Thomas: there seems little appetite for creating more services in Go and maintaining infrastructure for it.

Timo: Resourcing is the main reason we want to keep the number of languages low. Implementing the same logic in several languages can be expensive. It's very hard to beat the time-to-market of an MW extension. Mw is a powerful framework, and it has strong support in the org.

Timo: Speaking of Go, there is discussion of discontinuing Kasks and using Memcached directly for sessions. With respect to the event platform, we'd be hard pressed to write something like EventGateway or ChangeProp in PHP. You want a persistent service for that kind of thing.

We had a meeting about this yesterday, with Bill, Thomas, Chris, Andrew, Daniel, Timo, Roan, Subbu

There seems to be a lot of support for the idea.

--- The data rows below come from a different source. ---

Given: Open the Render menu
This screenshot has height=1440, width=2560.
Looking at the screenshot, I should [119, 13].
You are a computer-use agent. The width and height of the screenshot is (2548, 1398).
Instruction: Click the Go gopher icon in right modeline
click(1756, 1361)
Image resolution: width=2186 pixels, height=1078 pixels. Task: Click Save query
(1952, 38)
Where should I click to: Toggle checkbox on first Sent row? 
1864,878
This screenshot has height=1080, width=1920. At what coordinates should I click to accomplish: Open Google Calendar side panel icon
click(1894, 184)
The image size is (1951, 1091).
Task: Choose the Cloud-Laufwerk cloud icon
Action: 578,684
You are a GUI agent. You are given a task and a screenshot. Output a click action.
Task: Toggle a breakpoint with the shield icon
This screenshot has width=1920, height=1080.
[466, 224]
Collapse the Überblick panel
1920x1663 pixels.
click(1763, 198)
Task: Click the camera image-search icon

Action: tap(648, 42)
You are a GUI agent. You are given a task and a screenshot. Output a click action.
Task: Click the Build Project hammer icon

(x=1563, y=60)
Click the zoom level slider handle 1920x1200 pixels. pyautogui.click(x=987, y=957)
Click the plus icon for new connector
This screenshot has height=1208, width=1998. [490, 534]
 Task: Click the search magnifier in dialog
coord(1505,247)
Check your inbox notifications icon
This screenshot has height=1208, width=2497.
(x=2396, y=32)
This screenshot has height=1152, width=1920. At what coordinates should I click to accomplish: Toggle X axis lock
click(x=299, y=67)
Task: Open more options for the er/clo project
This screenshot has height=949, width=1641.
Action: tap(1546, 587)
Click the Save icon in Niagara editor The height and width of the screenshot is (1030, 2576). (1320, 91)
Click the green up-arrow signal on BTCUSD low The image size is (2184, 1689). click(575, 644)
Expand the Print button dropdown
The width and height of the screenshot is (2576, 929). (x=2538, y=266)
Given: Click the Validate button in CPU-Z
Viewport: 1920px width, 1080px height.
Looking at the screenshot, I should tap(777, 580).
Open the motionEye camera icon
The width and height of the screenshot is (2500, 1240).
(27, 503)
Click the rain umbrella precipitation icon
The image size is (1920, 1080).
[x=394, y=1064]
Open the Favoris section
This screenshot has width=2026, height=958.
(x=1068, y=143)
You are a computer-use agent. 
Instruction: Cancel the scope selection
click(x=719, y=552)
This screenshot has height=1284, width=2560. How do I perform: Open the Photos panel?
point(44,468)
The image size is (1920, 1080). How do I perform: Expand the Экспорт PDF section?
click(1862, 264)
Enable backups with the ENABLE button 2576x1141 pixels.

Below is a summary of our discussion, paraphrased based on my memory:

<snip>

Thanks for the summary, Daniel! It largely matches my recollection.

I'll add that my takeaway from the meeting was that nobody seemed strongly opposed to the idea of using PHP for services. Much of the discussion, at least as I recall it, was people poking at the idea from different directions to make sure the idea was sensible and not redundant with any existing approach. My sense of the room was that there are other approaches that are necessary/superior for certain things, but that services written in PHP likely make sense for other situations. In other words, a PHP-based template/scaffolding/servicelib approach would never be the only tool in our toolbox (and I'm not aware of anyone even suggesting that it would be). But it would probably be something worth having.

If anyone feels that I'm misrepresenting the group sentiment, or their individual opinion, please correct me.